What is required: Set down every record once more, exactly as given.

Records shown:
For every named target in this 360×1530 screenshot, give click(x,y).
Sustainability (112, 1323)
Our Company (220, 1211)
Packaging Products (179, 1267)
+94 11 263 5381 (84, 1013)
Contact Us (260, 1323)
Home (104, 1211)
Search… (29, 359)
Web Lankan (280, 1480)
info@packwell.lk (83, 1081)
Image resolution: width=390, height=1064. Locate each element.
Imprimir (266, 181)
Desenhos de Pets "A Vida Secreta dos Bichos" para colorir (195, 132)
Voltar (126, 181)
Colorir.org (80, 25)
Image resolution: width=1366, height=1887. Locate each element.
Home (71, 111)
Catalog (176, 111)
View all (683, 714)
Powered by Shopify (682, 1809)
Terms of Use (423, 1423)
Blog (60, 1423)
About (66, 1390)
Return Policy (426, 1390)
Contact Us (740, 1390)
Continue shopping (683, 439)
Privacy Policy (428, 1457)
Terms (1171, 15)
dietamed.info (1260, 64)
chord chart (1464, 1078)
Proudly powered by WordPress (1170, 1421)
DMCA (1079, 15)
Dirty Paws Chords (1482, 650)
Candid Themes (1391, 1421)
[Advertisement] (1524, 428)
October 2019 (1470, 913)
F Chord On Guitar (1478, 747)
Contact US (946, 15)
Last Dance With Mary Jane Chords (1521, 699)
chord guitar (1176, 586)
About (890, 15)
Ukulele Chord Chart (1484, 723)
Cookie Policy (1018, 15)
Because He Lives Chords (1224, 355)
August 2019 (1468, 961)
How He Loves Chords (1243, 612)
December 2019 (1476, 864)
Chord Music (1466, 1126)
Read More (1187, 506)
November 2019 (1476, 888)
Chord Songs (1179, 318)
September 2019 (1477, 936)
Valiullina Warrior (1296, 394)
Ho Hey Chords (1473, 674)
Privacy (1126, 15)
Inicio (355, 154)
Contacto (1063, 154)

Output for this task:
For every named target in this 360×1530 screenshot, give click(x,y).
Sustainability (112, 1323)
Our Company (220, 1211)
Packaging Products (179, 1267)
+94 11 263 5381 (84, 1013)
Contact Us (260, 1323)
Home (104, 1211)
Search… (29, 359)
Web Lankan (280, 1480)
info@packwell.lk (83, 1081)
Image resolution: width=390, height=1064. Locate each element.
Imprimir (266, 181)
Desenhos de Pets "A Vida Secreta dos Bichos" para colorir (195, 132)
Voltar (126, 181)
Colorir.org (80, 25)
Image resolution: width=1366, height=1887. Locate each element.
Home (71, 111)
Catalog (176, 111)
View all (683, 714)
Powered by Shopify (682, 1809)
Terms of Use (423, 1423)
Blog (60, 1423)
About (66, 1390)
Return Policy (426, 1390)
Contact Us (740, 1390)
Continue shopping (683, 439)
Privacy Policy (428, 1457)
Terms (1171, 15)
dietamed.info (1260, 64)
chord chart (1464, 1078)
Proudly powered by WordPress (1170, 1421)
DMCA (1079, 15)
Dirty Paws Chords (1482, 650)
Candid Themes (1391, 1421)
[Advertisement] (1524, 428)
October 2019 (1470, 913)
F Chord On Guitar (1478, 747)
Contact US (946, 15)
Last Dance With Mary Jane Chords (1521, 699)
chord guitar (1176, 586)
About (890, 15)
Ukulele Chord Chart (1484, 723)
Cookie Policy (1018, 15)
Because He Lives Chords (1224, 355)
August 2019 (1468, 961)
How He Loves Chords (1243, 612)
December 2019 (1476, 864)
Chord Music (1466, 1126)
Read More (1187, 506)
November 2019 (1476, 888)
Chord Songs (1179, 318)
September 2019 (1477, 936)
Valiullina Warrior (1296, 394)
Ho Hey Chords (1473, 674)
Privacy (1126, 15)
Inicio (355, 154)
Contacto (1063, 154)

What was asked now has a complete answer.